Today the ashram can house around 130 people. The satsang hall on the ground floor of Tapovan Chinmayam can comfortably seat about 300 people. A large, white marble murti of Lord Jagadeeshwara sits in the middle of the stage, with Goddess Saraswati and Lord Ganesha gracing either side. Portraits of Swami Tapovanji Maharaj and Pujya Gurudev look on. The foyer is dedicated to a pictorial life sketch of Swami Tapovanji Maharaj.

October 21 Uttarkashi

Most of the yatris would agree that waking up in the Tapovan ashram was similar to entering a state of meditative contemplation. The presence of Swami Tapovanji Maharaj was easy to feel and difficult to deny.
After everyone had eaten breakfast, Guruji invited everyone to see Gurudev’s kutia.  There, the yatris observed the humble dwelling of a master in the making.  Later that morning, Guruji shared that it was the 26th anniversary of his sanyasa diksha. He described how spending that day in Tapovan Kutir made him feel very blessed.  Guruji then proceeded to describe, very movingly, how he met Gurudev and how Guruji came to Uttarkashi.
We made a pilgrimage to the nearby Soumya Kashi temple, which is over 6000 years old. Individual abhishek (oblations) was done by everyone.  Then we had lunch, rested, drank tea and then had satsang with Guruji.  He described the five most important places for the different stages of spiritual seeking.  Varanashi is ideal for shravana, Haridwar and Rishikesh are considered the best for mananam, and Uttarkashi and Gangotri are optimum for Nididyasanam.  After coming to Uttarkashi, Guruji’s advice was for all the yatris to just abide in their own selves.  Following that, we performed a samashti padukapooja for Guruji’s sanyasa diksha day. The ceremony was most certainly a culmination of that day’s descriptions by Guruji of his initiation into the wonderful world of Chinmaya Mission.
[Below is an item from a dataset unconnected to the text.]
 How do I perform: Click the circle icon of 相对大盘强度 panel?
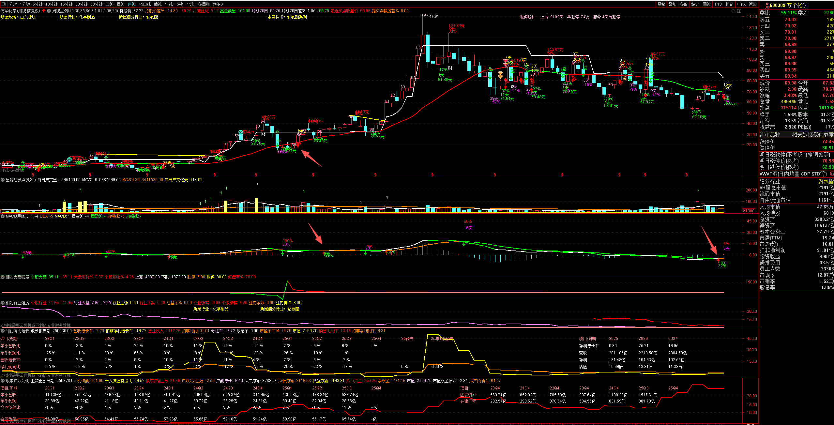click(x=3, y=277)
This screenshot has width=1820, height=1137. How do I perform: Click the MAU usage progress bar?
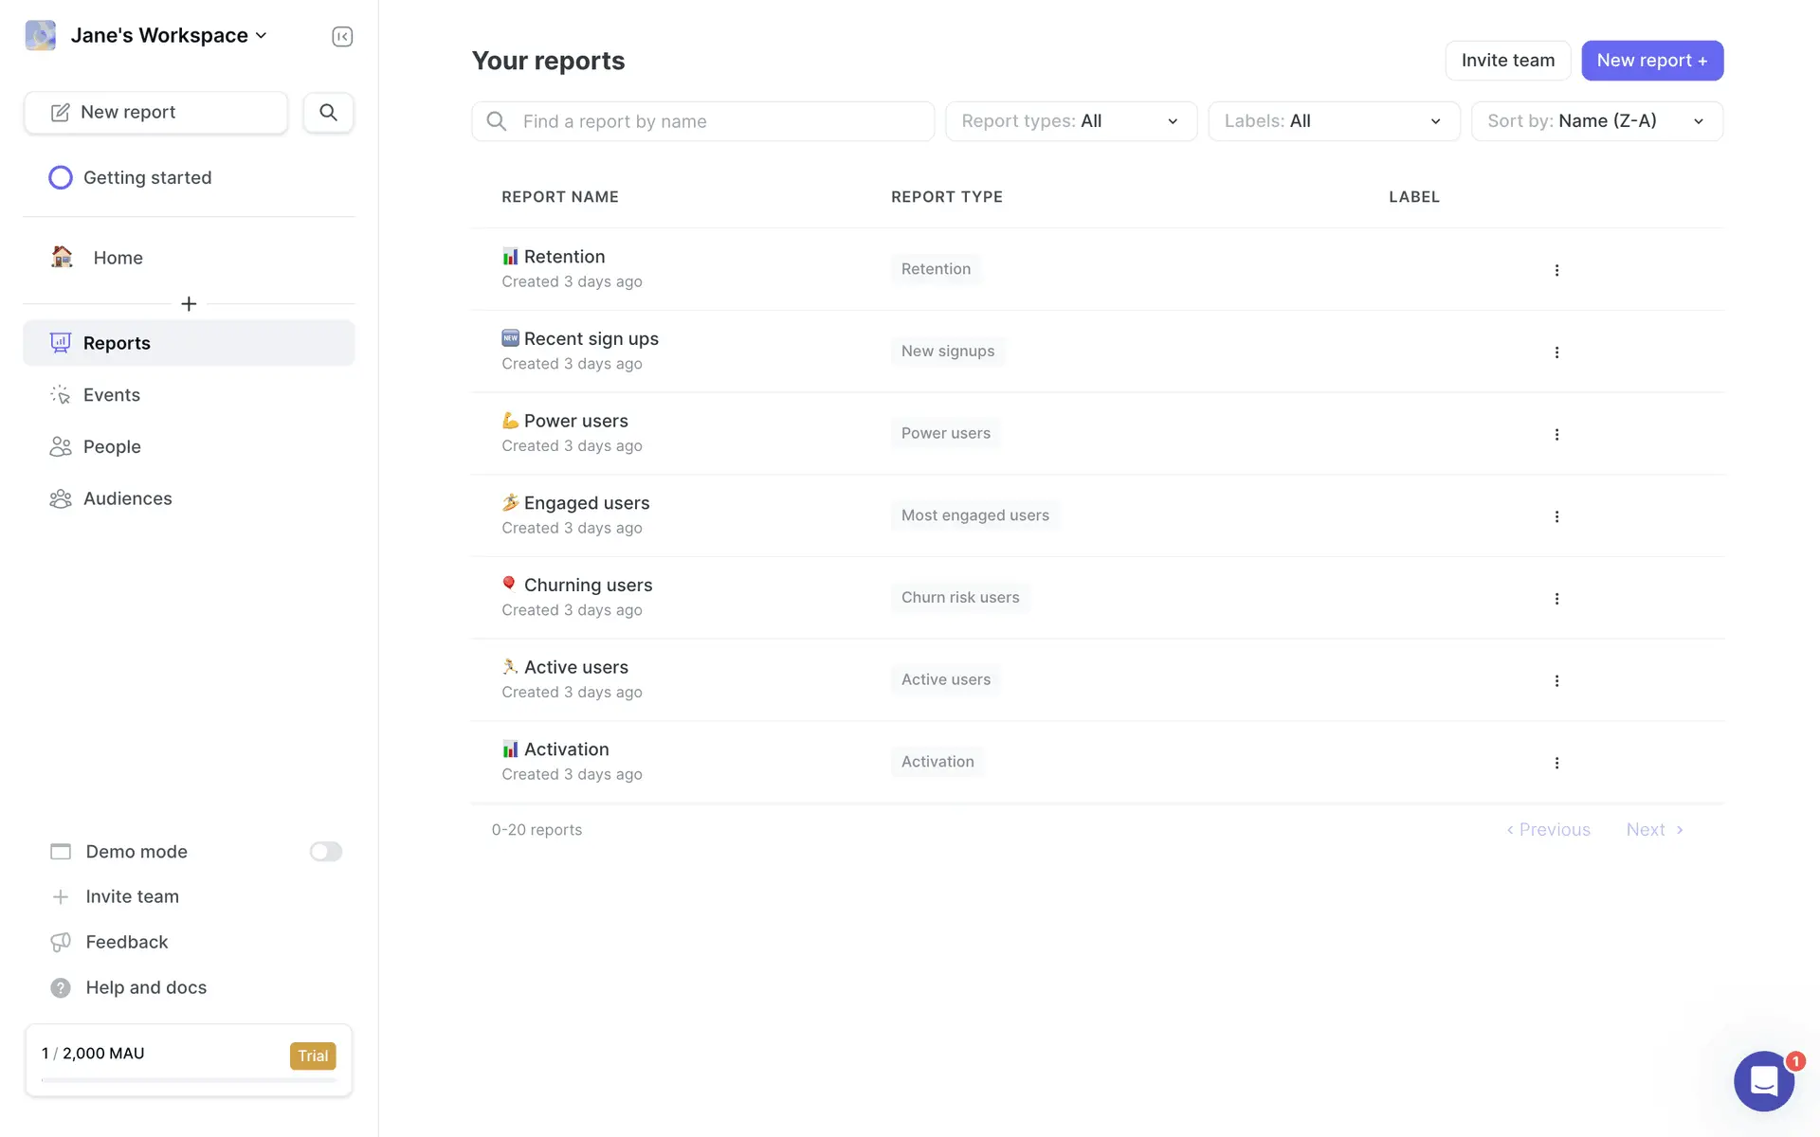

Chinmaya Mission’s foundation is based on two different dynamics given to Gurudev by his two gurus: the intense unwavering tapas of Swami Tapovan Maharaj, and Swami Sivananda’s love and compassion for all. Gurudev’s style of teaching and imparting knowledge can be seen as a combination of both.  Guruji explained that the early members of Chinmaya Mission were the bedrock that provided the foundation upon which the organization is built today.
At 6:30 in the evening, we performed both Tapovan and Ganga aarti.
During satsang with Swami Dhyananandaji, he explained that Chinmaya Mission’s origins are in Uttarkashi. He wonderfully described how the importance of Uttarkashi is described in Skanda Puranam Kedar Kand.